--- Try it ---
Scan the entries below. Return every line that includes "folder".

Stored data:
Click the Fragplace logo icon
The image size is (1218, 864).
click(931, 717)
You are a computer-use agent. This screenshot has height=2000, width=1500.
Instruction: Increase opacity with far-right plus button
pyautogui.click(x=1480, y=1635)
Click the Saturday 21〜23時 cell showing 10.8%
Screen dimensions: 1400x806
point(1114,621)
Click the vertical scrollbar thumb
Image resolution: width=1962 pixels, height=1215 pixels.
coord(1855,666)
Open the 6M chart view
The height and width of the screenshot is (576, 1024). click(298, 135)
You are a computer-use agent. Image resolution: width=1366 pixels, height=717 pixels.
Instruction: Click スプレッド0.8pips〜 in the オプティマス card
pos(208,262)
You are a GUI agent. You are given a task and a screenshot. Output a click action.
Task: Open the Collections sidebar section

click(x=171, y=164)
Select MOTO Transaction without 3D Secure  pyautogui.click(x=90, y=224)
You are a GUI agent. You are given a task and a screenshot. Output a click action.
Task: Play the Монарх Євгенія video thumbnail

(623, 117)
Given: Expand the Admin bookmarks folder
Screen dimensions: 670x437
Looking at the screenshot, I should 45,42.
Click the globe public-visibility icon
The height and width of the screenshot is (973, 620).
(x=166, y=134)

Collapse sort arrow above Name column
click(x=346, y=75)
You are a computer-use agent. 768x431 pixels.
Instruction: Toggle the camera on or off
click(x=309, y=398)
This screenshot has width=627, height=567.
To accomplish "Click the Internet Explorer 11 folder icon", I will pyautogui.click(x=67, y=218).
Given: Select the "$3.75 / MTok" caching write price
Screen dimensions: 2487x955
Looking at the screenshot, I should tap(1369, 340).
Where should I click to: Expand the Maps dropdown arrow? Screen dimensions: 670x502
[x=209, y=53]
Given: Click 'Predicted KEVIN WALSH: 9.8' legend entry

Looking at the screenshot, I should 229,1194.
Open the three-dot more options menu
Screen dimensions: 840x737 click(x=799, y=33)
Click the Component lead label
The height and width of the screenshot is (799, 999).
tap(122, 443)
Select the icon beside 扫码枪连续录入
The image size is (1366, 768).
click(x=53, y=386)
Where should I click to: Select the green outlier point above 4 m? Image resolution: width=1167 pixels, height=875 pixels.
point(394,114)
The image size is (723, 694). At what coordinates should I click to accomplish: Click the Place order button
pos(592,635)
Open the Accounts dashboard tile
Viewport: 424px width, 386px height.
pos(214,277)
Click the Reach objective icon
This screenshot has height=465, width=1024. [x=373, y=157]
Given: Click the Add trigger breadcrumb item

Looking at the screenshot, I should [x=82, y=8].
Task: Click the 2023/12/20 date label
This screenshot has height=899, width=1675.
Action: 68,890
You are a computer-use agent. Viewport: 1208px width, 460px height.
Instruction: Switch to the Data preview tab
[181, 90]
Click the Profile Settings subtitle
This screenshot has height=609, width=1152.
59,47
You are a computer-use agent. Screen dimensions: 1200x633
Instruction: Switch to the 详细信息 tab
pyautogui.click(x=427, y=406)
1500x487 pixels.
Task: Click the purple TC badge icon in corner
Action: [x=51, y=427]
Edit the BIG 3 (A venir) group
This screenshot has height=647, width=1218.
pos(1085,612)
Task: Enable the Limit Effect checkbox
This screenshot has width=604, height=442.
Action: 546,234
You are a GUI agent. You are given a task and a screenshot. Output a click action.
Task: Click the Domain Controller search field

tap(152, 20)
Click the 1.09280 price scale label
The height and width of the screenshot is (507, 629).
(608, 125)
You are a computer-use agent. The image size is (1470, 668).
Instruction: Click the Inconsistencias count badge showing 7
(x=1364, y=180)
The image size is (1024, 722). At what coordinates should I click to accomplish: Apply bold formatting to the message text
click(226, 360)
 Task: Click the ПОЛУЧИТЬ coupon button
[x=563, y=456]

--- Response area ---
Given: Expand the Admin bookmarks folder
To accomplish "Click the Internet Explorer 11 folder icon", I will pyautogui.click(x=67, y=218).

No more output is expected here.